I've used the same precipitate-with-soda-ash trick when using sodium
monopersulphate as an etchant (it's surely work with the somewhat
faster-acting ammonium persulphate). It's quite striking in this
case... the clear blue-green copper-loaded etchant turns a milky
green, the precipitate settles out, and you're left with a clear
near-colorless liquid which contains little or no copper.

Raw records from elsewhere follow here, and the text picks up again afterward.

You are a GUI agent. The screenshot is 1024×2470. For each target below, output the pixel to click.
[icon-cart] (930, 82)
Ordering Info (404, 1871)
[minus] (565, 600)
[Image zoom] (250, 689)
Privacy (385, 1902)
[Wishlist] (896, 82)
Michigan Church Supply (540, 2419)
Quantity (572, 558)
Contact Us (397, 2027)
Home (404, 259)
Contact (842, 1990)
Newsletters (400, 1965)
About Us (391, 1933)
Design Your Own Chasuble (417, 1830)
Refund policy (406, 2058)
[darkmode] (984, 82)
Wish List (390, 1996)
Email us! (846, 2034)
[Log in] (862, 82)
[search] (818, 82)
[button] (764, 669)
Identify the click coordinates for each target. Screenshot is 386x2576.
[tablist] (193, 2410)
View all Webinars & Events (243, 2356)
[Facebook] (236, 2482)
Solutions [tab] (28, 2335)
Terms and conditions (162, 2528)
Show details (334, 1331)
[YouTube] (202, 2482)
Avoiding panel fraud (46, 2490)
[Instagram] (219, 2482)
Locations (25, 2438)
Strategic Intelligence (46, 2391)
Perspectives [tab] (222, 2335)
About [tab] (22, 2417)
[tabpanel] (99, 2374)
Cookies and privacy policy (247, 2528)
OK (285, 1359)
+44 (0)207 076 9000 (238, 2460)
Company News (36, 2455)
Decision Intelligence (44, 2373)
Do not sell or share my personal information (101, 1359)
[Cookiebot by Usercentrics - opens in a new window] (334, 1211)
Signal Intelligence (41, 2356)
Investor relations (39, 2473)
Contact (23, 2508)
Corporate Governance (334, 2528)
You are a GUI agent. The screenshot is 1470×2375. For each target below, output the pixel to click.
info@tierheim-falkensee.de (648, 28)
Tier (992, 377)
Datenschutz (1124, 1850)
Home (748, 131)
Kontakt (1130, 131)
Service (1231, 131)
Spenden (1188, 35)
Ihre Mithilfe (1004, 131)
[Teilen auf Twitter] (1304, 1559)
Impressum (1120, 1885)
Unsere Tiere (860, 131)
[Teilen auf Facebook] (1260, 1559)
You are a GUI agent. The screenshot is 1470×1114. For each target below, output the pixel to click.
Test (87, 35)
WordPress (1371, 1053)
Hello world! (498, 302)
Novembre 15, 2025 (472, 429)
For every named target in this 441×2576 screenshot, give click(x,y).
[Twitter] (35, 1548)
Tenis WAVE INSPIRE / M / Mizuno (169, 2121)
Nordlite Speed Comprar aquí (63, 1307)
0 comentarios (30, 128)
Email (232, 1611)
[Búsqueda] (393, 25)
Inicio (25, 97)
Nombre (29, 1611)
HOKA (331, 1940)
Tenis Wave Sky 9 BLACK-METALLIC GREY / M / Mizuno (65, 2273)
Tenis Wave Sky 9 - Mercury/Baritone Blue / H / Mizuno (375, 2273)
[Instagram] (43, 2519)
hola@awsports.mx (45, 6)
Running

I've heard of people disposing of copper-loaded used etchant by mixing
in some Portland cement powder. This raises the pH, converts the
copper to an insoluble form, and then binds it into (in effect) solid
rock which can be disposed of in a landfill without causing
significant leaching of copper. The same trick could no doubt be used
to solidify the precipitated copper from a lye or soda-ash
neutralization of spent etchant.
I've also heard of putting steel wool into spent ferric chloride etchant,
which I think gets the copper out in a metallic form and probably replaces
it with iron. Whether that would be better I don't know.